My interest in genealogy sprouted at an early age, when my father would tell me stories he heard as a child about my great-great-grandfather, Christopher McNanny. He recounted that Christopher served as a drummer boy during the Civil War, and endured the amputation of both his legs due to wounds sustained during battle. As I got older and more serious about genealogy, I found out that Christopher was not actually a drummer boy, but a private who served in Company G of the 106 th New York Infantry Regiment. He also only had one of his legs amputated.

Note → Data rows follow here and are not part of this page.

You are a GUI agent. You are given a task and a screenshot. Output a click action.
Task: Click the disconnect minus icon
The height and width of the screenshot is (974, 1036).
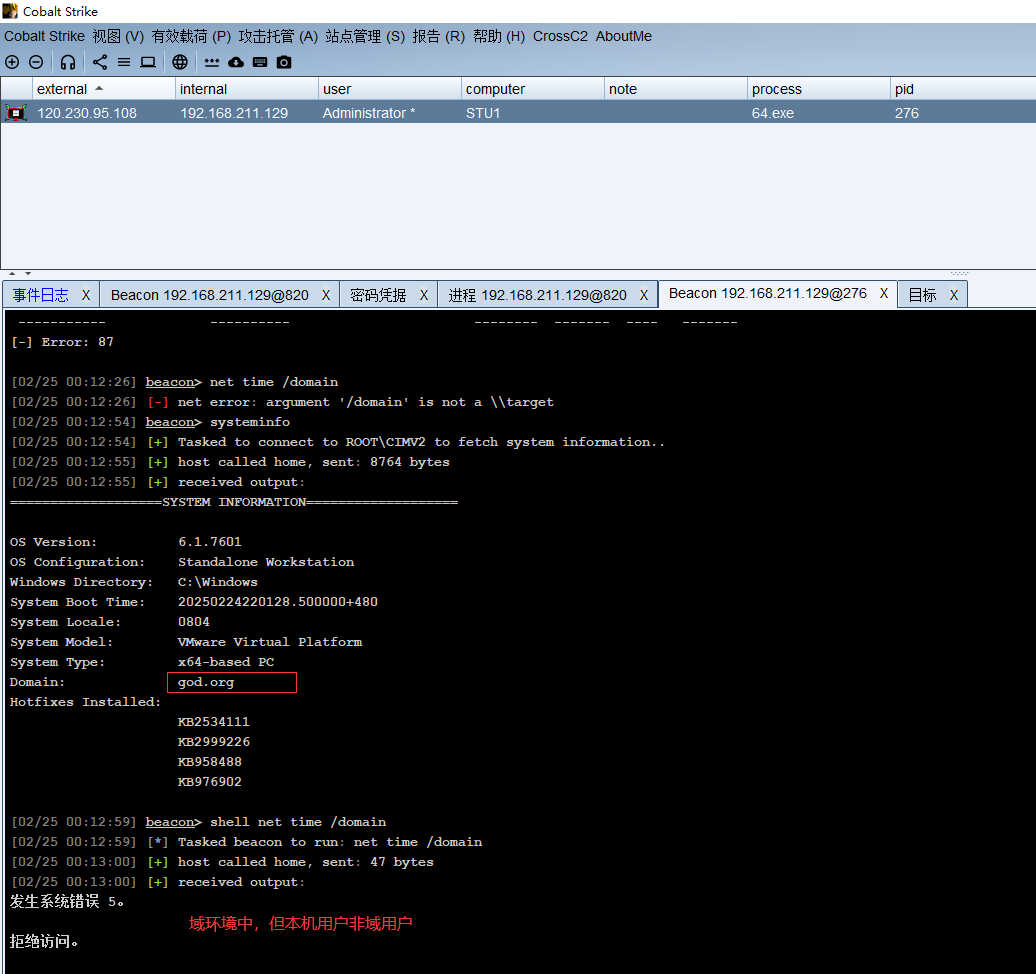pyautogui.click(x=35, y=62)
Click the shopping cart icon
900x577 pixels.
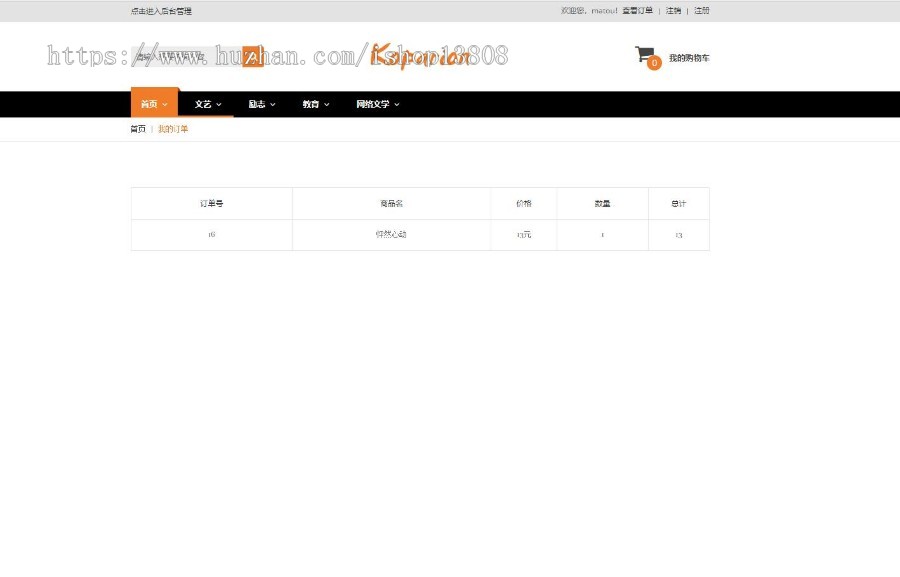pos(643,54)
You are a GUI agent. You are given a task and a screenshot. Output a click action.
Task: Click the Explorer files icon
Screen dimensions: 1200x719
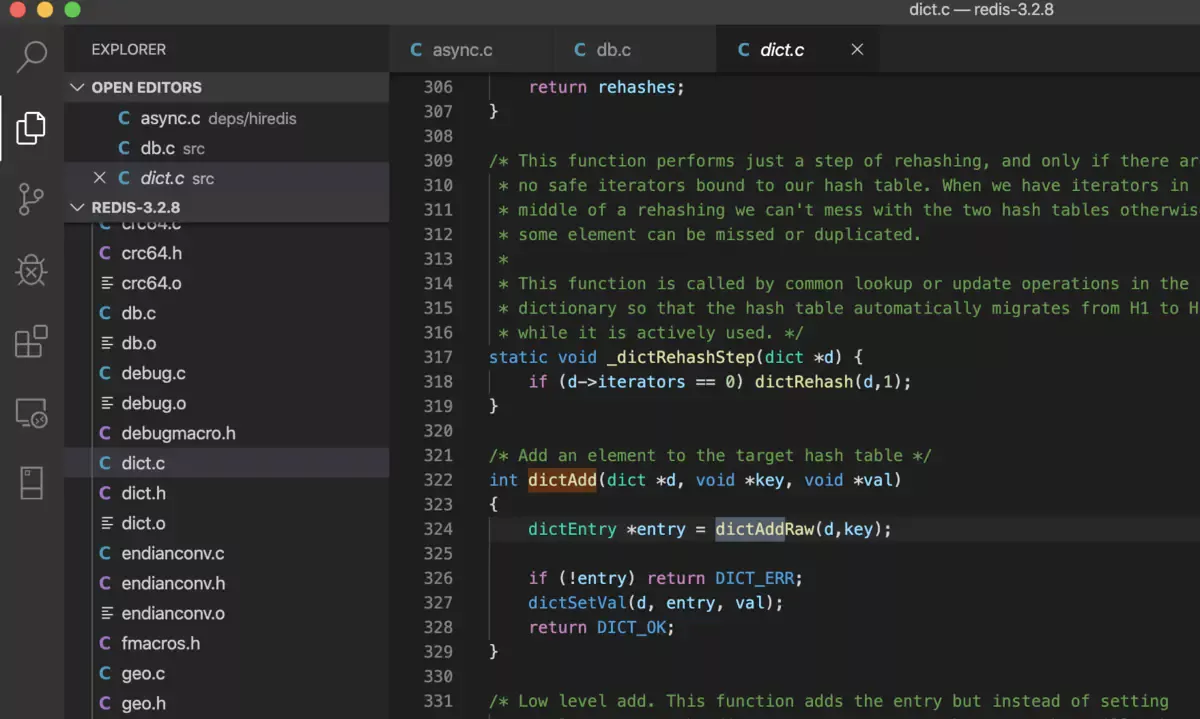coord(32,127)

Before enlisting, Christopher resided in Madrid, New York, and was the husband of Margaret White. Christopher and Margaret had four children before the Civil War, including my great-grandmother Sarah McNanny, who eventually came to Brookline, Massachusetts in the 1870s. According to Christopher’s pension file, he mustered into Company G on 19 August 1862, at Camp Wheeler in Ogdensburg, New York. Company G was composed of men from Madrid as well as nearby Stockholm, New York, and took part in battles such as the Battle of the Wilderness, the Battle of Cold Harbor, the Battle of Spotsylvania Courthouse, and the Battle of Summit Point.
My fascination with Christopher grew, and I wanted to learn as much as possible about his service to the country. I scoured various websites dedicated to the 106 th Regiment. However, while many of these websites detailed the campaign and battles of the 106th, I yearned for more specific information on Christopher’s personal experience. One of my first sources was Christopher’s obituary, published in The Madrid Herald on 8 April 1909, which provided a high-level overview of his service, though with some errors.
I decided to try to connect with experts on the 106th, to see if they could offer any information or steer me in the right direction. I found an expert through a website I discovered via a Google search, and sent an email requesting any information on Christopher. Later that same night, I received a bizarre response that left me astounded.
The email contained an impressive level of detail. It began by describing the campaign history of Company G, detailing the names and locations of the battles they fought. It then revealed that the little toe on Christopher’s left foot had been wounded by a minié ball (a type of bullet) during the Battle of Summit Point in West Virginia on 21 August 1864. This wound eventually led to the amputation of his left leg below the knee on 21 September at Jarvis U.S. General Hospital in Baltimore. As it turns out, all this information was preserved from Christopher’s medical case file alongside a surprising relic: the amputated foot itself.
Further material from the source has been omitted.